### Your objective
Line by line, transcribe the data shown below.

Saved entries
★ ★ ★ ★ ★ ★ ★
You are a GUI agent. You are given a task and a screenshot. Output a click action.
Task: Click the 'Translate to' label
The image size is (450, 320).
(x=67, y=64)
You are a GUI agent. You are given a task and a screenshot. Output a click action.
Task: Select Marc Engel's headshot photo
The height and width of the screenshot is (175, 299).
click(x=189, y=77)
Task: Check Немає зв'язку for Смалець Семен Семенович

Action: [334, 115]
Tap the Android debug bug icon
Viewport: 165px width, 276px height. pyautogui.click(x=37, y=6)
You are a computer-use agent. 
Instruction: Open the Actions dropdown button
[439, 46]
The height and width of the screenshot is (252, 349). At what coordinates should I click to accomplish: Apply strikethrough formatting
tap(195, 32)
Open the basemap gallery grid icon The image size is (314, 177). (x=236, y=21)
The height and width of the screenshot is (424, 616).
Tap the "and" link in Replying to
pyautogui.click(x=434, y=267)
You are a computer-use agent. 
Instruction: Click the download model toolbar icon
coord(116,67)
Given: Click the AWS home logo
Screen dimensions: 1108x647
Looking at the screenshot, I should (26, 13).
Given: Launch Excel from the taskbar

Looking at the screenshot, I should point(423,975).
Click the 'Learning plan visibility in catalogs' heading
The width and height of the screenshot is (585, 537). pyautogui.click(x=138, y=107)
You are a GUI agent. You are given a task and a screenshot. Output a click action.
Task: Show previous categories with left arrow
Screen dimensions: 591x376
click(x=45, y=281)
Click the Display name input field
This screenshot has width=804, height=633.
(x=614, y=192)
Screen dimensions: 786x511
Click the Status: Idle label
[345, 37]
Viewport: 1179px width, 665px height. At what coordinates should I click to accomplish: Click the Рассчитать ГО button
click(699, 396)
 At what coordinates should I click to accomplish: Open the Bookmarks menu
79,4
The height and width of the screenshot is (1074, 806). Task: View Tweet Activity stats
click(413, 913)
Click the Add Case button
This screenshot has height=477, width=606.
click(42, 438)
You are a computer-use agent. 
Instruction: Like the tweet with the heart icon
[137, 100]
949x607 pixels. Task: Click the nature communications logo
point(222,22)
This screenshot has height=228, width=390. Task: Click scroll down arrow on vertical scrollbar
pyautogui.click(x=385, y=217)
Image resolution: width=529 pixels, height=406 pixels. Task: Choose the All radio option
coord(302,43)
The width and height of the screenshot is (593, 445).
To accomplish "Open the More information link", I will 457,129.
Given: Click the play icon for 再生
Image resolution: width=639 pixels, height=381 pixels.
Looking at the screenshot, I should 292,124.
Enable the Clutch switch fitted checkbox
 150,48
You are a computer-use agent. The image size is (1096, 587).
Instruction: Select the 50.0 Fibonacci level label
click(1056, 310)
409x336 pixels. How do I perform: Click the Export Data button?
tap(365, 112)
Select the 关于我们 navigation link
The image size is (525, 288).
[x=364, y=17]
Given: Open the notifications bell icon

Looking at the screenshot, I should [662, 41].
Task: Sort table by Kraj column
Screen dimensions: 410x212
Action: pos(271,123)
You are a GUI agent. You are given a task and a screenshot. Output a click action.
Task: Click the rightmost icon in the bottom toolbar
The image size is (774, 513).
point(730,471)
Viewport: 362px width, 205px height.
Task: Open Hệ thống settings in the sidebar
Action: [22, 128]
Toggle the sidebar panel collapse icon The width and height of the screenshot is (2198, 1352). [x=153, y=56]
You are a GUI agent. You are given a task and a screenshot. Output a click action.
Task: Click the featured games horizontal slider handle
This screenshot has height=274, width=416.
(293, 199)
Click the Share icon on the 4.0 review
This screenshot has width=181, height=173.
★ ★ ★ ★ ★ ★ ★
### Solution to the exercise
You are a GUI agent. You are given a task and a screenshot. Output a click action.
Task: Click the 'Translate to' label
The image size is (450, 320).
(x=67, y=64)
You are a GUI agent. You are given a task and a screenshot. Output a click action.
Task: Select Marc Engel's headshot photo
The height and width of the screenshot is (175, 299).
click(x=189, y=77)
Task: Check Немає зв'язку for Смалець Семен Семенович

Action: [334, 115]
Tap the Android debug bug icon
Viewport: 165px width, 276px height. pyautogui.click(x=37, y=6)
You are a computer-use agent. 
Instruction: Open the Actions dropdown button
[439, 46]
The height and width of the screenshot is (252, 349). At what coordinates should I click to accomplish: Apply strikethrough formatting
tap(195, 32)
Open the basemap gallery grid icon The image size is (314, 177). (x=236, y=21)
The height and width of the screenshot is (424, 616).
Tap the "and" link in Replying to
pyautogui.click(x=434, y=267)
You are a computer-use agent. 
Instruction: Click the download model toolbar icon
coord(116,67)
Given: Click the AWS home logo
Screen dimensions: 1108x647
Looking at the screenshot, I should (26, 13).
Given: Launch Excel from the taskbar

Looking at the screenshot, I should point(423,975).
Click the 'Learning plan visibility in catalogs' heading
The width and height of the screenshot is (585, 537). pyautogui.click(x=138, y=107)
You are a GUI agent. You are given a task and a screenshot. Output a click action.
Task: Show previous categories with left arrow
Screen dimensions: 591x376
click(x=45, y=281)
Click the Display name input field
This screenshot has width=804, height=633.
(x=614, y=192)
Screen dimensions: 786x511
Click the Status: Idle label
[345, 37]
Viewport: 1179px width, 665px height. At what coordinates should I click to accomplish: Click the Рассчитать ГО button
click(699, 396)
 At what coordinates should I click to accomplish: Open the Bookmarks menu
79,4
The height and width of the screenshot is (1074, 806). Task: View Tweet Activity stats
click(413, 913)
Click the Add Case button
This screenshot has height=477, width=606.
click(42, 438)
You are a computer-use agent. 
Instruction: Like the tweet with the heart icon
[137, 100]
949x607 pixels. Task: Click the nature communications logo
point(222,22)
This screenshot has height=228, width=390. Task: Click scroll down arrow on vertical scrollbar
pyautogui.click(x=385, y=217)
Image resolution: width=529 pixels, height=406 pixels. Task: Choose the All radio option
coord(302,43)
The width and height of the screenshot is (593, 445).
To accomplish "Open the More information link", I will 457,129.
Given: Click the play icon for 再生
Image resolution: width=639 pixels, height=381 pixels.
Looking at the screenshot, I should 292,124.
Enable the Clutch switch fitted checkbox
 150,48
You are a computer-use agent. The image size is (1096, 587).
Instruction: Select the 50.0 Fibonacci level label
click(1056, 310)
409x336 pixels. How do I perform: Click the Export Data button?
tap(365, 112)
Select the 关于我们 navigation link
The image size is (525, 288).
[x=364, y=17]
Given: Open the notifications bell icon

Looking at the screenshot, I should [662, 41].
Task: Sort table by Kraj column
Screen dimensions: 410x212
Action: pos(271,123)
You are a GUI agent. You are given a task and a screenshot. Output a click action.
Task: Click the rightmost icon in the bottom toolbar
The image size is (774, 513).
point(730,471)
Viewport: 362px width, 205px height.
Task: Open Hệ thống settings in the sidebar
Action: [22, 128]
Toggle the sidebar panel collapse icon The width and height of the screenshot is (2198, 1352). [x=153, y=56]
You are a GUI agent. You are given a task and a screenshot. Output a click action.
Task: Click the featured games horizontal slider handle
This screenshot has height=274, width=416.
(293, 199)
Click the Share icon on the 4.0 review
This screenshot has width=181, height=173.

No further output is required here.